Dr. Hellfried Sartori, who claims to cure cancer by injecting patients with an industrial solvent and sprinkling cesium chloride on their food, had his license revoked by D.C. authorities yesterday.

The D.C. Commission on the Healing Arts acted on the basis of Maryland's revocation of Sartori's license 11 months ago for professional incompetence.

Sartori's attorney, Richard L. Fields, said he will appeal the commission's ruling on Monday, but has advised Sartori not to practice medicine "until a court or the board rules otherwise."

The District, like 19 states, can revoke a doctor's license based on a similar action by another state. But what was handled in two to three months by Virginia and Washington State, other jurisdictions where Sartori held a license, took the District nearly a year to process.

North Carolina, while not revoking his license, requested in January that Sartori give up his license, a move that state considers a disciplinary action.

"The District should have acted far sooner to protect the lives and health of patients who were coming to him unaware of the dangers," said Suzanne Dogruyol, a Reston woman who worked as a counselor in Sartori's D.C. office in 1984 and later encouraged former patients, or their surviving relatives, to report their treatments to District and federal authorities.

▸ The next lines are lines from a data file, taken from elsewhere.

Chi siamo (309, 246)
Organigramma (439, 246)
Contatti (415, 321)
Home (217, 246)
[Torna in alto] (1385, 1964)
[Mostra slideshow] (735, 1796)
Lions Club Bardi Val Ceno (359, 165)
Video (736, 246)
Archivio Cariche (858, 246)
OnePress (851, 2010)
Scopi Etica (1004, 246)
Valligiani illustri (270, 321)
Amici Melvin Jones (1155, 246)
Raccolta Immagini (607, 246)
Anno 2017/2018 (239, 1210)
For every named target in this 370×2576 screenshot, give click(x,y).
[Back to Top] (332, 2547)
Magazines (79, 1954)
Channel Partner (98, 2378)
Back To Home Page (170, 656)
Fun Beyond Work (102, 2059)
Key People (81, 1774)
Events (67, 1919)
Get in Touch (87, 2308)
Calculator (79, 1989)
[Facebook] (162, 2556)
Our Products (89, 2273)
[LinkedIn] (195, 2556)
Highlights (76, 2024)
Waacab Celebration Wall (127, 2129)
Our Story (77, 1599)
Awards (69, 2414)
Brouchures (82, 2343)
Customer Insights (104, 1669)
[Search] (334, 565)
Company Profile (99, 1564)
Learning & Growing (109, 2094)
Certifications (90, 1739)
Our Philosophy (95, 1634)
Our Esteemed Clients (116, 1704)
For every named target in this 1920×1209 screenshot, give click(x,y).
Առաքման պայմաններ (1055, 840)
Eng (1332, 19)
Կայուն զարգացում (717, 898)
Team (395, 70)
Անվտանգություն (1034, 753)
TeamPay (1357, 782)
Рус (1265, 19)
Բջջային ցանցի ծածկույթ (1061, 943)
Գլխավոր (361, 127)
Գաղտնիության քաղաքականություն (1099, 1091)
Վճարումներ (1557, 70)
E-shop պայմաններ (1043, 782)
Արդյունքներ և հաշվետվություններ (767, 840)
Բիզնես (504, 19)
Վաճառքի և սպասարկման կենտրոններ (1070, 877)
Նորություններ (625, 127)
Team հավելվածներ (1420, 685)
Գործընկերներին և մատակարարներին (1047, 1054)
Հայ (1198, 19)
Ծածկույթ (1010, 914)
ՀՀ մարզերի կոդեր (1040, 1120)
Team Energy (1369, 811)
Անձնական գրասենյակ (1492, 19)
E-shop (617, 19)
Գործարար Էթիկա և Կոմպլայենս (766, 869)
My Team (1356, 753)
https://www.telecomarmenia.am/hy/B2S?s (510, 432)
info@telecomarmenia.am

P. Joseph Sarnella, director of the D.C. medical board, said the board is obligated to follow "administrative procedures," which are time consuming.

Delays also plagued the cases of two other doctors whose inactive D.C. licenses were revoked by the board yesterday. The license of Dr. Mahtab A. Mufti of Staten Island, N.Y., was revoked because of a 1981 conviction in New Jersey on seven counts of sexual assault. Horace C. Stevens, a Riverside, Calif., doctor, lost his license because of a 1978 drug conviction in California.

Sarnella said the board didn't act in Mufti's case until he was released recently from jail. He had "no comment" about why the board waited for seven years to take action on Stevens' case.

The D.C. board also revoked the license of Chris Simopoulos of Fairfax because the doctor was convicted of performing incomplete abortions in Virginia. The Virginia board revoked Simopoulos' license.

Sartori, an Austrian-trained doctor who emigrated to the United States in 1976, has a long history of problems with his practice. In addition to the medical boards' actions against him, he lost his privileges to practice at hospitals in North Carolina and West Virginia and lost his appointment as a Navy doctor.

Postal authorities in Baltimore arrested Sartori in 1982 after his federal indictment on charges of distributing cesium chloride to three cancer patients with intent to defraud.

That case resulted in a mistrial when U.S. District Judge Joseph H. Young decided his participation in the American Cancer Society could taint his impartiality.

Sartori injected an industrial-strength version of DMSO, a controversial solvent believed by many to relieve arthritis pain, into the veins of his cancer patients.

He had claimed in an earlier interview that he is being "persecuted by the forces of traditional medicine" who do not agree with his methods. Yesterday, he was out of town and could not be reached for comment.

He moved his practice to a basement apartment in a Connecticut Avenue building after Maryland authorities filed charges against him in 1982. Cancer patients, who learned of his claims through radio shows and health seminars, traveled from several states to receive treatments. Many stayed at a nearby hotel and at least two patients died in the hotel, according to complaints filed with the commission.

"We found a very unprofessional and unclean office, no back-up doctor, the uncaring attitude about Ken's obvious pain, the comments about Ken being able to get better only if he wanted to, and the fact that there was no proof of any cases verified that Dr. Sartori had cured," wrote three relatives of Ken Soule of Alaska. Soule died last Dec. 18 at the D.C. hotel after being treated by Sartori for five days at a cost of $3,900, according to a formal complaint filed with the healing arts commission.

"Dr. Sartori said his death was caused by cardiovascular failure because Ken had taken a hot bath," the complaint said. "The autopsy report showed death caused by metastatic carcinoma to the pancreas."

The D.C. board did not consider the many complaints lodged against Sartori, but acted only on the basis of Maryland's findings.

The Maryland revocation remains under appeal in Montgomery County Circuit Court.